* CHALLENGE
Please write out everything in the memcg patch email below, from "On Fri, 24 Dec" down to "push this patch.".

* TEXT EXCERPT
========================
Re: [RFC][PATCH] memcg: add valid check at allocating or freeing memory

[Date Prev][Date Next][Thread Prev][Thread Next][Date Index][Thread Index]

 



Hi.

On Fri, 24 Dec 2010 14:39:27 +0530
Balbir Singh <balbir@xxxxxxxxxxxxxxxxxx> wrote:

> * nishimura@xxxxxxxxxxxxxxxxx <nishimura@xxxxxxxxxxxxxxxxx> [2010-12-24 09:31:31]:
> 
> > Hi,
> > 
> > I know we have many works to be done: THP, dirty limit, per-memcg background reclaim.
> > So, I'm not in hurry to push this patch.
> > 
> > This patch add checks at allocating or freeing a page whether the page is used
> > (iow, charged) from the view point of memcg. In fact, I've hit this check while
> > debugging a problem on RHEL6 kernel, which have stuck me these days and have not
> > been fixed unfortunately...
========================
* STORED ROWS
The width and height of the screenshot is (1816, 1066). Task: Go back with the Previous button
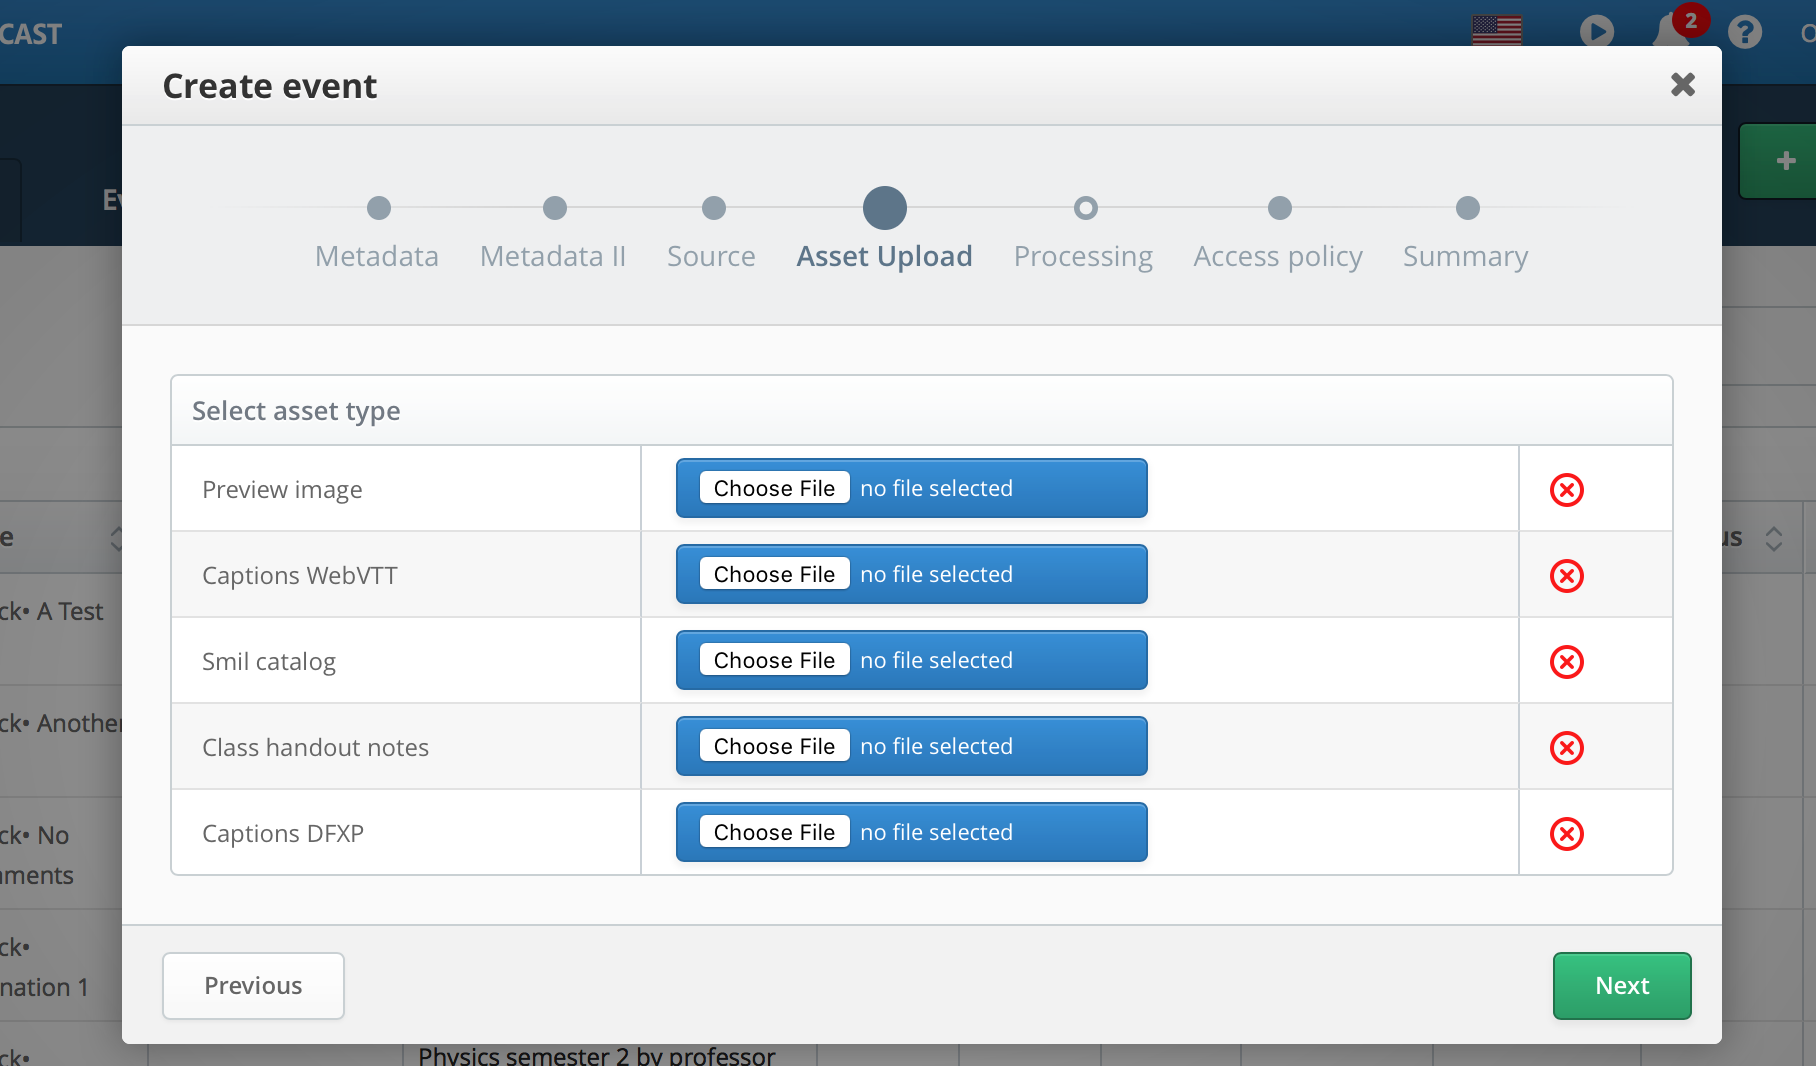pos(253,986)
========================
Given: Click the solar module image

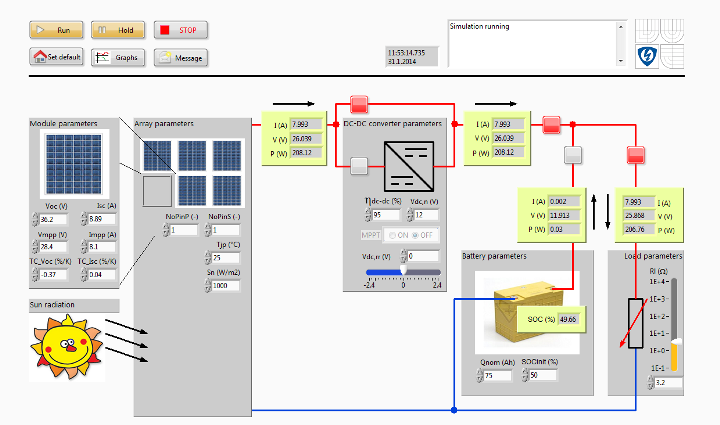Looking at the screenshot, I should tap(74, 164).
========================
* RESPONSE BELOW
On Fri, 24 Dec 2010 14:39:27 +0530
Balbir Singh <balbir@xxxxxxxxxxxxxxxxxx> wrote:

> * nishimura@xxxxxxxxxxxxxxxxx <nishimura@xxxxxxxxxxxxxxxxx> [2010-12-24 09:31:31]:
> 
> > Hi,
> > 
> > I know we have many works to be done: THP, dirty limit, per-memcg background reclaim.
> > So, I'm not in hurry to push this patch.